Your email address will not be published. Required fields are marked *

Discussion

  1. Norman Crane

    Lists are lists, aren’t so bad. I like looking for them when I’m diving into a new genre, topic (for non-fiction) or national literature, where the requirement would presumably be that a book not only has to be available but also available in English. When I was getting into movies, I looked at a ton of lists, too, but half of the titles were always unavailable, which was part of the fun and magic of it. It was like boxing, I’d keep seeing a film mentioned and the anticipation would grow and grow until, finally, I tracked it down somewhere, maybe on emule, and it was time to rumble. That’s another thing about graphic novels: a lot of them are available online. More importantly, they’re a lot easier to recommend online, because you can stick a scan of a page and tell people (i.e. me), “Hey, this is how cool this looks. Seek it out. Read it.” You no longer have to treat and describe graphic novels as non-graphic novels. You have something more than a cover to entice people with. Pictures make recommendations prettier.

    1. Jas Faulkner

      Norman, you nail the problems and the benefits of lists. My issue and -this was confirmed when I asked a librarian about it- was that the condition for inclusion meant the exclusion of great books that may have fallen out of print.
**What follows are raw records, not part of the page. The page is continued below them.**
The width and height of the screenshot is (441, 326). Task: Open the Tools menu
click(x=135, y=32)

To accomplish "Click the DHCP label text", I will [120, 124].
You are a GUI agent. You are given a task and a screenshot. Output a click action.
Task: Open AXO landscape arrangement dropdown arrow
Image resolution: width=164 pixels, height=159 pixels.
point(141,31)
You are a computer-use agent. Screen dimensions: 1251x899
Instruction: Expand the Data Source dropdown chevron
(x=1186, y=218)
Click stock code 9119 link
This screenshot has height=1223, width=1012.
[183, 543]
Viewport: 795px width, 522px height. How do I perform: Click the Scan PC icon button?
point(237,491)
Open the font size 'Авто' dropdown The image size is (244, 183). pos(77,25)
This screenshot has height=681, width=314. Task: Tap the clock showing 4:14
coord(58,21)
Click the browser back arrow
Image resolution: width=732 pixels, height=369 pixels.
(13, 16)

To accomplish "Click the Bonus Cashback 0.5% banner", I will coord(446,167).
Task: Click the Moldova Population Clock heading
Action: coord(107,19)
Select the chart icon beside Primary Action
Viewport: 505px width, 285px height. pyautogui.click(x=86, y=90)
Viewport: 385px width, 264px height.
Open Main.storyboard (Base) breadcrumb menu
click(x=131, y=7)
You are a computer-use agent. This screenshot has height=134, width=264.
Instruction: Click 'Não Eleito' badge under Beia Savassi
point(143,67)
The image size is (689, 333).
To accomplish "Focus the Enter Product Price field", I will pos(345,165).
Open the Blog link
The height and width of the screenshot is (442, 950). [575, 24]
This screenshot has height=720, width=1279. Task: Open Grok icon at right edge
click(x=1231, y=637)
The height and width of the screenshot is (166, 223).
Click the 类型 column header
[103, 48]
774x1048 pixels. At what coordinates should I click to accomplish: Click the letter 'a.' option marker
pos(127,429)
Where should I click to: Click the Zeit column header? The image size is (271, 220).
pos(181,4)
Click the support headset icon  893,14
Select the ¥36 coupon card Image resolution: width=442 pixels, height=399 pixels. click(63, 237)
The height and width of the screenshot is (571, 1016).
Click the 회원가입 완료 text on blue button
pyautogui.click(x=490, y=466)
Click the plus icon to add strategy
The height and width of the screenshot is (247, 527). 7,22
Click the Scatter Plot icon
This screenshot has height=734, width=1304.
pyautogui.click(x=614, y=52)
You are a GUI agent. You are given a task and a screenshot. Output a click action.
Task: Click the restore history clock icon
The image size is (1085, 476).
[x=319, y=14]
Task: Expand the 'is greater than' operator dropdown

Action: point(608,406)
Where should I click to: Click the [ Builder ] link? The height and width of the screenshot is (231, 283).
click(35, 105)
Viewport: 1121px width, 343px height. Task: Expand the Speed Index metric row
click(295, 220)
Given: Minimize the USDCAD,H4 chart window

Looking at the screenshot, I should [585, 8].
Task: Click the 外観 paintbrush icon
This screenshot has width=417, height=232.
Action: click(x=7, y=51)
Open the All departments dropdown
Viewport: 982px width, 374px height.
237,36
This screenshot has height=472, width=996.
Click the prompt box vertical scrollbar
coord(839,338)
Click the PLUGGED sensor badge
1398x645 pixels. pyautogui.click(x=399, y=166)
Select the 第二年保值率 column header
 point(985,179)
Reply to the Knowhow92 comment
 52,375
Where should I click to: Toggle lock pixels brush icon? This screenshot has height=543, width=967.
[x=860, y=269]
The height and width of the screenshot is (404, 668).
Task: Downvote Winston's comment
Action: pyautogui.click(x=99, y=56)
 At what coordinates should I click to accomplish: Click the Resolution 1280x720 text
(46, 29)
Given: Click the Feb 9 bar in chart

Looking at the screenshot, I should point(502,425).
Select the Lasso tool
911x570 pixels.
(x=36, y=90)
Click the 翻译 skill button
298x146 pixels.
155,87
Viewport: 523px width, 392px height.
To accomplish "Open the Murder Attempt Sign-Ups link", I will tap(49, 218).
The nature of the industry is that the availability of most of the books will have changed long before the list saw print.

      Not long after I wrote that piece, I was asked to contribute to a list of empowering books, comics, and movies for pre-teen girls. One of the titles I recommended was “Leave It To Chance”. Sure, it’s easier to find Betty and Veronica and the Bratz crew at your local comics shop, but the lucky kid who gets her (or his) hands on James Robinson’s all-ages classic is going to discover what it’s like to turn page after page because they have to know what happens next.

      Having grown up in the era of Analog’s “Five Foot Bookshelf” I am a proponent of inclusion of books for the sake of keeping the authors and titles out there, not only for the delights of hunting them down, but in the interest of keeping us honest when it comes to acknowledging the heritage of ideas that get us from there to here.